Durante muito tempo, a Ciência acreditou que os nenês não sentiam dor. É curioso escrever isso: “a Ciência acreditou”. Como se a Ciência fosse uma pessoa, um indivíduo com opiniões, crenças e CPF próprios.
As pessoas se referem à Mídia da mesma forma. “A Mídia quer que a gente acredite nisso.” “A Mídia está contra aquilo”. Ora, o que é a “Mídia”? Eu, por acaso, faço parte da Mídia, e tenho opiniões que divergem de muitos dos meus colegas.
A Ciência também não é homogênea. Pode-se até dizer que existe um posicionamento, digamos, geral sobre determinadas questões, mas os cientistas discordam uns dos outros.

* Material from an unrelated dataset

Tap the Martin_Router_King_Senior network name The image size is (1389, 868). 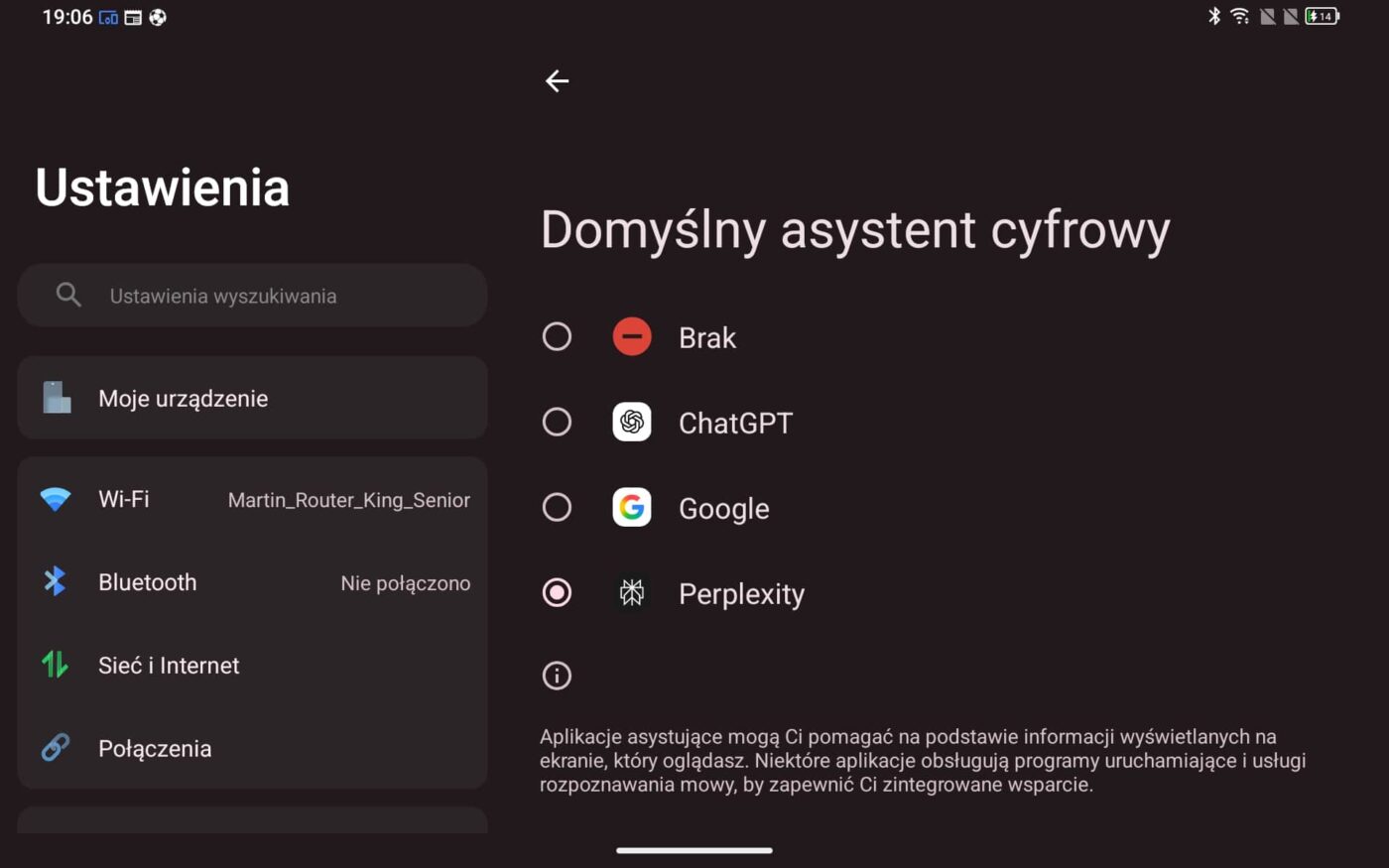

Foi o caso disso, de os nenês não sentirem dor. Havia médicos que diziam que o sistema nervoso deles ainda não estava desenvolvido, o que os tornava imunes à dor. Esse ponto de vista vigorou até, incrivelmente, 1987. Ou seja: até anteontem.
Nenês pequenos eram operados sem analgesia, coitadinhos, e muitos morriam nos procedimentos. Agora, diversas experiências provaram que os bebês sentem tanta dor quanto os adultos. A sensibilidade deles é até mais veloz, diga-se de passagem.
Nós não dávamos bola para o sofrimento dos nenês.
Sabe por quê?
Porque eles não conseguiam falar.
Assim acontece com os animais. Como eles não protestam, nós não temos escrúpulos em usar deles como bem entendemos.
Com o porco, por exemplo, já é um pouco diferente. Você já viu alguém matando um porco? Ou, antes, você já OUVIU um porco nas vascas da morte?
Bem, a minha avó, no quintal dela, às vezes criava porcos. Na verdade, um porco por vez. Uma porca, inclusive, ficou íntima dela. A Chica. Minha avó a chamava, com sua voz fininha:
— Chiiiiiiiica!
E a Chica vinha correndo simpaticamente lá do fundo do terreno, abanando o rabinho em espiral. Acho que a porca a amava. Mas a minha avó era muito prática. Um dia, a Chica virou toucinho, linguiça e costelinha defumada.
Outros vizinhos, lá na Rua Dona Margarida, também tinham porcos e, certa feita, testemunhei, de uma distância segura, o sacrifício de um deles (do porco, não do vizinho). O homem enfiou a faca na garganta do porco, que começou a gritar. Gritou tanto e tão desesperadamente que comoveu o bairro inteiro e me impressionou pelo resto da vida. Se sou um cara menos desassombrado nunca mais como o lombinho com queijo do Barranco.
Conto tudo isso porque, outro dia, vi um caminhão carregando galinhas. Fazia tempo que não via isso, mas, cada vez que vejo, me compadeço. As pobrezinhas ficam comprimidas em caixas, umas sobre as outras, como se não fossem seres vivos, como se não fossem nada. Como se não sentissem nada. Você vai dizer que, com a idade, estou perdendo a têmpera, mas aquilo me entristece desde os albores da juventude. E sempre penso que essa crueldade só ocorre porque as galinhas não protestam. Elas não têm capacidade de dizer não. Elas são o melhor tipo de vítima: são mudas. Leve isso como ensinamento: se está ruim, reclame. Se você ficar mudo, ninguém vai resolver o seu problema.